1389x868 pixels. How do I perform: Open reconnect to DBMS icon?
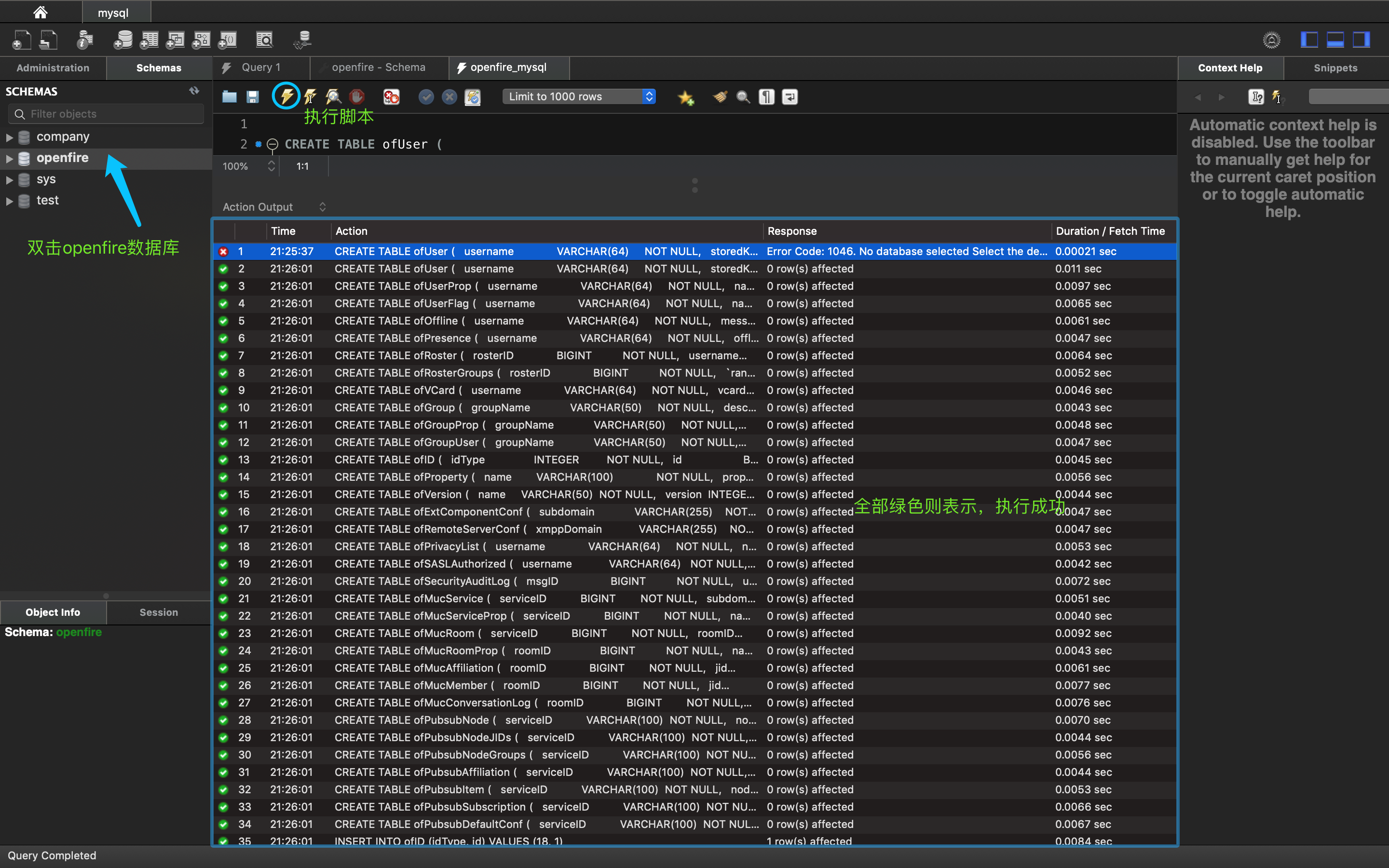tap(302, 40)
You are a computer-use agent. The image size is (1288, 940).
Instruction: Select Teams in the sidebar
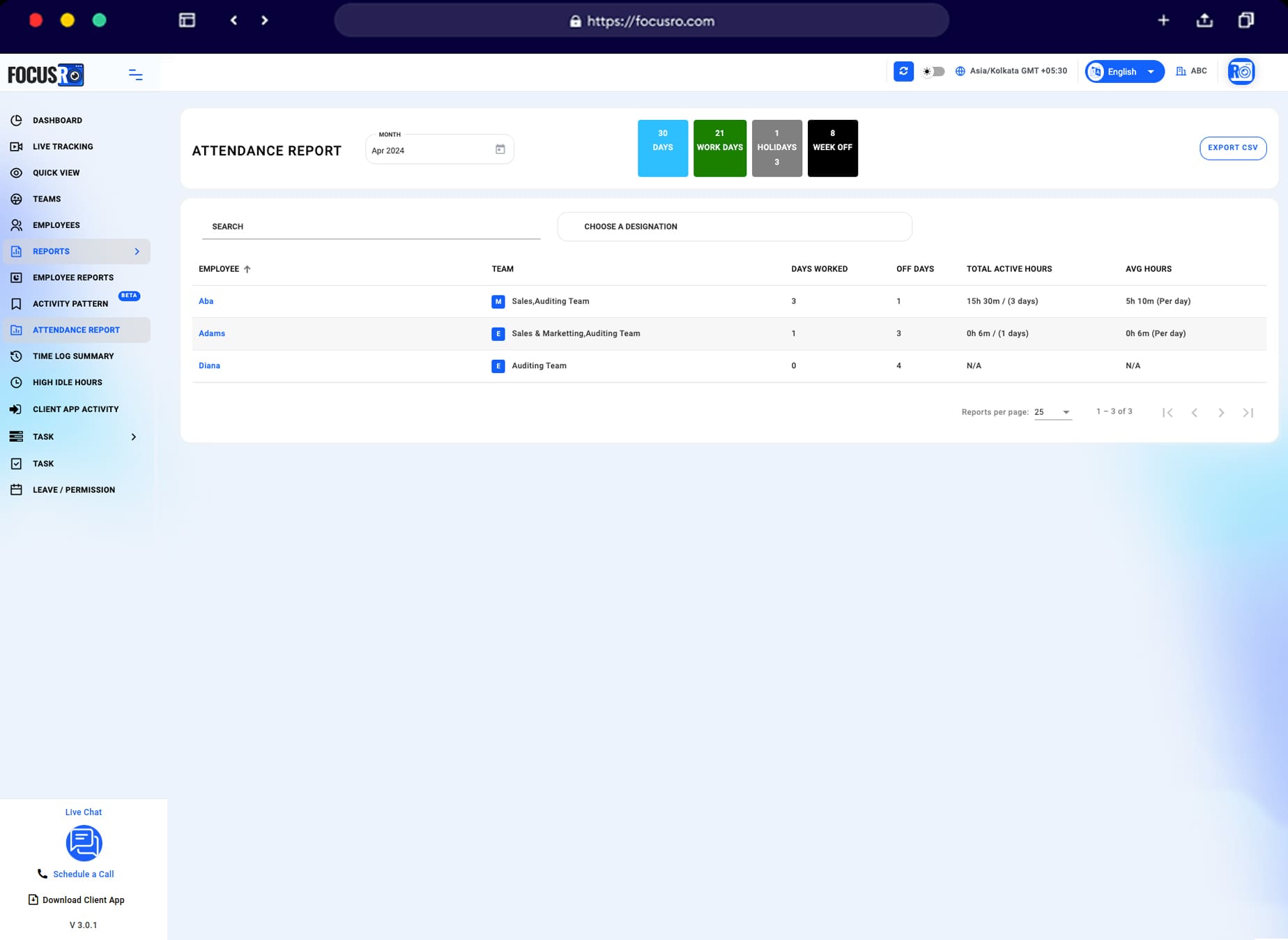[x=46, y=199]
______
Please print an exact copy of the records, with no pictures.

1389x868 pixels. How do I perform: Open reconnect to DBMS icon?
tap(302, 40)
You are a computer-use agent. The image size is (1288, 940).
Instruction: Select Teams in the sidebar
[x=46, y=199]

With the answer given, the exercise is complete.